In my life as a Buddhist practitioner, I have gone from early days with the Friends of the Western Buddhist Order (now Triratna) to primarily Geluk Tibetan teachings, to Vipassana, to a bit of a mix of a few parts Zen and a few parts Theravāda. I sometimes tell people about this and their expression is exasperation, or sometimes confusion. “This isn’t the way it’s supposed to be done,” they sometimes say.
Yet here I am. And in general, if they care to hear a bit more and I explain my various geographic wanderings, it begins to make more sense to them. It is not that I am unstable or flighty or incapable of choosing; it’s just that my circumstances have changed a lot over the years and I have had to be adaptive and change with them in order to grow, to have community (sangha) nearby, and to develop my practice.
As I’ve moved from the US to the UK and back again, and back and to India and now Hong Kong, I’ve had to re-assess potential sanghas.

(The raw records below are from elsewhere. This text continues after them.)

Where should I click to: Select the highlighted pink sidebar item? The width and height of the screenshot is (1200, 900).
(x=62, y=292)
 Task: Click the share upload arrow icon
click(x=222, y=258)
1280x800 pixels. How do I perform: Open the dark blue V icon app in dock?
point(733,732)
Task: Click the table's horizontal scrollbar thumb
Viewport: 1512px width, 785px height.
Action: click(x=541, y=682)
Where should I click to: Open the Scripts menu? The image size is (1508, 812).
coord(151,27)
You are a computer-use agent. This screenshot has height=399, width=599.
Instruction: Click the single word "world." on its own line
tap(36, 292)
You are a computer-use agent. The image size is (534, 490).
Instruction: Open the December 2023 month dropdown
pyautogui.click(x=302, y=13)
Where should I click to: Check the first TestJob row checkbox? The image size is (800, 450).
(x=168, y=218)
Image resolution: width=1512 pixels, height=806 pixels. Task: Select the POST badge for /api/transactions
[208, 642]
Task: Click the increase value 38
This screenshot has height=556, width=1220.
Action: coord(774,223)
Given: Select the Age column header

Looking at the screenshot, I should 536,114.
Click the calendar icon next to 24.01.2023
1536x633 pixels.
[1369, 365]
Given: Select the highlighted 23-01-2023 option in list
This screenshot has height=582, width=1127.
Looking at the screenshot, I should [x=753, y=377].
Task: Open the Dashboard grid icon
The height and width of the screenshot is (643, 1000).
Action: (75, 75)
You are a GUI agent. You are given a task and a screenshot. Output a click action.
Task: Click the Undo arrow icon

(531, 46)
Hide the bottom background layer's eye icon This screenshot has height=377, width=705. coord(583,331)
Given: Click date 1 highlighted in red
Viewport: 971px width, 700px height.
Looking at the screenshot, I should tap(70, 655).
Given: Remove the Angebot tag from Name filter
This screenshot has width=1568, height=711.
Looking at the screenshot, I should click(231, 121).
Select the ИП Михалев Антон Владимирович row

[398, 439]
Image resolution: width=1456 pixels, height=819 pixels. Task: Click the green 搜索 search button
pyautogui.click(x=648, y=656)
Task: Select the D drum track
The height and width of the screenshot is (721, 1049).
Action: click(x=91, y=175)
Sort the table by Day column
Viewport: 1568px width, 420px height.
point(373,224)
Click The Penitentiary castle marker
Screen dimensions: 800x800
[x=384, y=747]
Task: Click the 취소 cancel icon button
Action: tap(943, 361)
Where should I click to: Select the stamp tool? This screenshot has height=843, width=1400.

Or, as some people do, I could stick with “my tradition” but alone, or connected only through the internet or telephone with teachers and fellow practitioners. For whatever reason, I have never felt so connected to (or limited by) any particular tradition that I needed to do that. Instead I sought out new community, humans in flesh and blood, everywhere I’ve gone. This has brought me to many different Buddhist groups and even to Unitarian Universalism.
As a bee gathering nectar does not harm or disturb the color and fragrance of the flower; so do the wise move through the world. – Dhammapada: Flowers, verse 49
There is a certain “going with the flow” to all of this. And yet there is also a “going deeper,” or, I hope, a “gathering nectar” in the process. With each new tradition I learn more about the depths and complexities of human history and the many ways sincere religious practitioners have sought to make sense of themselves and their world. I take part, I diligently practice, I endeavor to not impose my own will on these groups.
I continue to grow and learn. And along the way I am lucky enough also to teach, thus giving back to the world some of what I have so kindly been offered. Though making no claim to be “the wise,” I do hope this in some way puts me on the same general path as so many of those I have considered wise before me.